Information supplied |
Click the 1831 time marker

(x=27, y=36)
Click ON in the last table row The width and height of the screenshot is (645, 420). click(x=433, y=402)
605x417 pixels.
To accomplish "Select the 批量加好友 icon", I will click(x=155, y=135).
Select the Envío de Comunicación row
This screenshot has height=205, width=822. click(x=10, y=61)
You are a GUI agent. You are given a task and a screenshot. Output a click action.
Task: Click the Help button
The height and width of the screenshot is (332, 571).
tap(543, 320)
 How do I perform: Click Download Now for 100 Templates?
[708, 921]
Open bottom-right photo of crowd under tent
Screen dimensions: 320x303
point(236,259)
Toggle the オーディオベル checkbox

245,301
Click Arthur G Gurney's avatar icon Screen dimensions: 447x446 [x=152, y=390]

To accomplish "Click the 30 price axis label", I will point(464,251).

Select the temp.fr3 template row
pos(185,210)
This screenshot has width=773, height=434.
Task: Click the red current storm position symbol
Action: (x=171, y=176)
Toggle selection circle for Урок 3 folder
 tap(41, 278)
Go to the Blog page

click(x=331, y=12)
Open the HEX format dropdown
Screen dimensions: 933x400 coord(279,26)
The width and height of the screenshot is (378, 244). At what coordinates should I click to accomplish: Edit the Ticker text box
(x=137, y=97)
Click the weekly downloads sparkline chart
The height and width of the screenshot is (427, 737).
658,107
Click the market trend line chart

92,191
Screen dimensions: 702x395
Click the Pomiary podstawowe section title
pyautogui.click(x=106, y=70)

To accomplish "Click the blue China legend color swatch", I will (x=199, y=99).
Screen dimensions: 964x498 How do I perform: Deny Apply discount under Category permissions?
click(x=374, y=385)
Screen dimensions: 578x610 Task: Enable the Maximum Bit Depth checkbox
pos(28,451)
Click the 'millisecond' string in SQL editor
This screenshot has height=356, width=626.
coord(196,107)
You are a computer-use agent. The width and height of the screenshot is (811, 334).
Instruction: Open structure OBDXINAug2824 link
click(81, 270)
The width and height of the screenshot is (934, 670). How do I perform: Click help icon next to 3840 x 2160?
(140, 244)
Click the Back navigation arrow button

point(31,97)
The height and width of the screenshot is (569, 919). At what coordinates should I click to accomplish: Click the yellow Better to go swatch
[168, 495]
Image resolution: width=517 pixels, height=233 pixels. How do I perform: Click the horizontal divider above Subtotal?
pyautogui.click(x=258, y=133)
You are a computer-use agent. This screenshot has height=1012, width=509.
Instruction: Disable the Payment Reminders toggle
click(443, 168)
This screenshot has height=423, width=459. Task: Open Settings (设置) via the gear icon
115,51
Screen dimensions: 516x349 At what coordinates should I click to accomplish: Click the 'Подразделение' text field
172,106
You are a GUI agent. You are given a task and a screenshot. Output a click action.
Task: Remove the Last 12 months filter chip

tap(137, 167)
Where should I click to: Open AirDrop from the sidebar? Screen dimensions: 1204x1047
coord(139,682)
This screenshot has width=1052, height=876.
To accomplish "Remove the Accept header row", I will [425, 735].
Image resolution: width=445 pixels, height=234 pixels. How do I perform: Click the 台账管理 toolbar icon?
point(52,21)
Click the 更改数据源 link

Problem requirements |
All lines above from the line with "Click ON in" through the line with "Click the weekly downloads sparkline chart", both included, are to be set down exactly, with nothing else.

Written answer |
Click ON in the last table row The width and height of the screenshot is (645, 420). click(x=433, y=402)
605x417 pixels.
To accomplish "Select the 批量加好友 icon", I will click(x=155, y=135).
Select the Envío de Comunicación row
This screenshot has height=205, width=822. click(x=10, y=61)
You are a GUI agent. You are given a task and a screenshot. Output a click action.
Task: Click the Help button
The height and width of the screenshot is (332, 571).
tap(543, 320)
 How do I perform: Click Download Now for 100 Templates?
[708, 921]
Open bottom-right photo of crowd under tent
Screen dimensions: 320x303
point(236,259)
Toggle the オーディオベル checkbox

245,301
Click Arthur G Gurney's avatar icon Screen dimensions: 447x446 [x=152, y=390]

To accomplish "Click the 30 price axis label", I will point(464,251).

Select the temp.fr3 template row
pos(185,210)
This screenshot has width=773, height=434.
Task: Click the red current storm position symbol
Action: (x=171, y=176)
Toggle selection circle for Урок 3 folder
 tap(41, 278)
Go to the Blog page

click(x=331, y=12)
Open the HEX format dropdown
Screen dimensions: 933x400 coord(279,26)
The width and height of the screenshot is (378, 244). At what coordinates should I click to accomplish: Edit the Ticker text box
(x=137, y=97)
Click the weekly downloads sparkline chart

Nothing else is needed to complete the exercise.